There's no question the Music City Star station is important to the City of Mt. Juliet. Commissioners are considering a $140,000, half-mile sidewalk just to get people there. That's part of the city's recent Transportation Plan, approved by Commissioners this week.
Yet, a $30,000 discrepancy could change train service for the entire area.
On a regular basis, riders have said there's a good reason to take the Mid State's only commuter train.
"I hate traffic!" laughed rider Cheryl Lewis.
Lewis said she rides three or four days a week. She often gets on the Music City Star in her home town of Lebanon. But at least once a week she uses a different station.
"I will drive to the Mt. Juliet station so I can get home earlier because the first station leaving Nashville only goes to Mt. Juliet," she said. Lewis says the station has the best schedule of all the stops.
Records show the station in Mt. Juliet logged 42,579 rides in 2015 and it's growing fast, but many riders are worried about the future for their station.
"I just want some answers," said a Mt. Juliet woman addressing City Commissioners in September at a regularly scheduled meeting, "there's no chance of RTA dropping the service? You guys wouldn’t let that happen would you?"
The RTA Board, which is over the Music City Star, is currently weighing different options after the City of Mt. Juliet skipped its $30,000 operations payment the last four years in a row.
The city has maintained its roughly $2,500 yearly dues without problem, according to RTA records.

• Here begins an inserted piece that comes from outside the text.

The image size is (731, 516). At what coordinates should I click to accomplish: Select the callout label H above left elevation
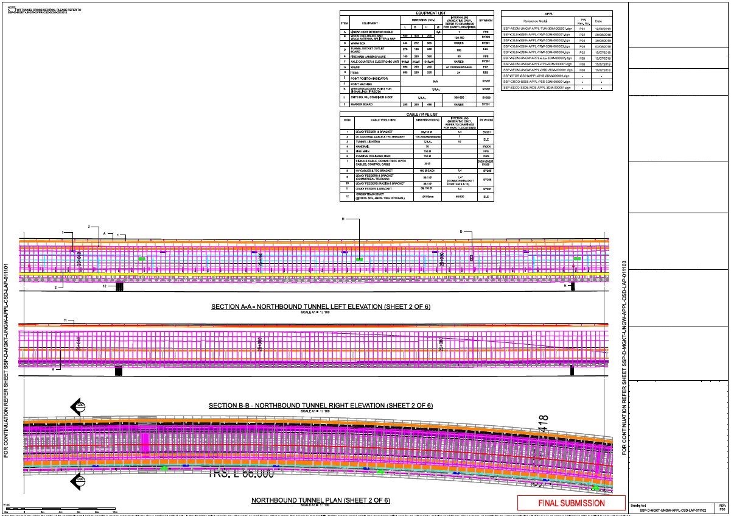343,219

"If anyone can find any documentation that shows we're not meeting our obligations as according to the law with contractor-signed documents, I would personally sponsor the legislation that sees this city pays every penny that's allegedly owed to the RTA," said Vice Mayor James Maness at the commissioners meeting.

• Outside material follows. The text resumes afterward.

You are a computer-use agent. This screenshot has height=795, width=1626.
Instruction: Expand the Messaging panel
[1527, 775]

Other city leaders agreed, calling the missing payments 'optional.'
"We put those monies toward the citizens of Mt. Juliet first, meaning road projects and things of that nature, before we give away a complimentary $30,000 a year for any other service," said City Manager Kenny Martin at the meeting.
Wilson County, the City of Lebanon and the Nashville Eastern Rail Road all maintain operations dues closer to $50,000 a year for the Music City Star.
Both Mt. Juliet City Manager Martin and Mayor Ed Hagerty declined interviews with NewsChannel 5 for this story and did not respond to additional emails.
Meanwhile, RTA calls the payments part of a good faith agreement - one they said all 21 other partner cities and groups pay for to maintain their trains and buses every year.
"I'm proud that my city does that, and it kind of frustrates me that there is this ordeal going on with the City of Mt. Juliet," said Lewis, who worries she'll have to start working from home some days if her regular plans to get home via the Mt. Juliet station are thwarted by this fight.
She and others have been left wondering if this spat will stop the Mt. Juliet train station in its tracks.
"It's really a no-win situation if service changes," she said.
If the city and the RTA Board can't come to an agreement, RTA said it has several possible options: start charging for parking in Mt. Juliet, increase ticket prices for Mt. Juliet riders, reduce the number of stops there or stop service to that station altogether.
To fully end service at the Mt. Juliet station, RTA would have to pay money back to the Federal Government.
The Board was scheduled to meet Wednesday to discuss how to move forward.